Değerli okurlar, İnsan Hakları gününde insan hakları hukukunun önemli bir bölümü olan azınlık haklarından söz etmek istiyorum. Bilindiği gibi bu gün bile bütün devletlerce kabul edilmiş bir azınlık tanımı yoktur. Ancak BM Özel Raportörü Francesco Capotorti tarafından yapılmış bulunan azınlık tanımı çoğunluk tarafından kabul edilmektedir. Bu tanıma göre azınlık: “Bir devletin nüfusunun geri kalanına göre sayısal olarak az olan, egemen konumda olmayan, -o devletin vatandaşı olan nüfusun geri kalanından farklı etnik, dinsel ya da dilsel özelliklere sahip olan ve kültürlerini, geleneklerini, dinlerini ya da dillerini korumaya yönelik üstü örtülü de olsa bir dayanışma duygusu gösteren bir gruptur.” Kısacası sayıca az olacak, egemen durumda olmayacak, çoğunluktan farklı özellikleri olacak ve en önemlisi geleneklerini, dinlerini ve dillerini korumaya yönelik dayanışma içinde olmaları gerekecek.

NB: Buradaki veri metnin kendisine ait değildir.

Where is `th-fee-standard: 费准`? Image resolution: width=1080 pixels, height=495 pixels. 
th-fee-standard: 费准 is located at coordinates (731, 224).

Son yıllarda azınlıklarla ilgili ciddi bir kavram kargaşası yaşanıyor, garip yorumlar yapılıyor. Gayrimüslim imansız anlamına gelir diyenler var. Gayrimüslim asırlardan beri Müslüman olmayan anlamında kullanılır. Türk Dil Kurumu Sözlüğü ve Sevan Nışanyan’ın Etimolojik Sözlüğü dahil bütün sözlüklerde de gayrimüslim Müslüman olmayan demektir. Gayr sözcüğü sıfatların başına geldiği zaman sözcüğü olumsuzlaştırır. Menkul taşınabilir, gayrimenkul taşınmaz gibi. Peki, o zaman Müslüman olmayan diyelim dedik, nedense dil uzmanları (!) bunu da kabul etmemiş görünüyor.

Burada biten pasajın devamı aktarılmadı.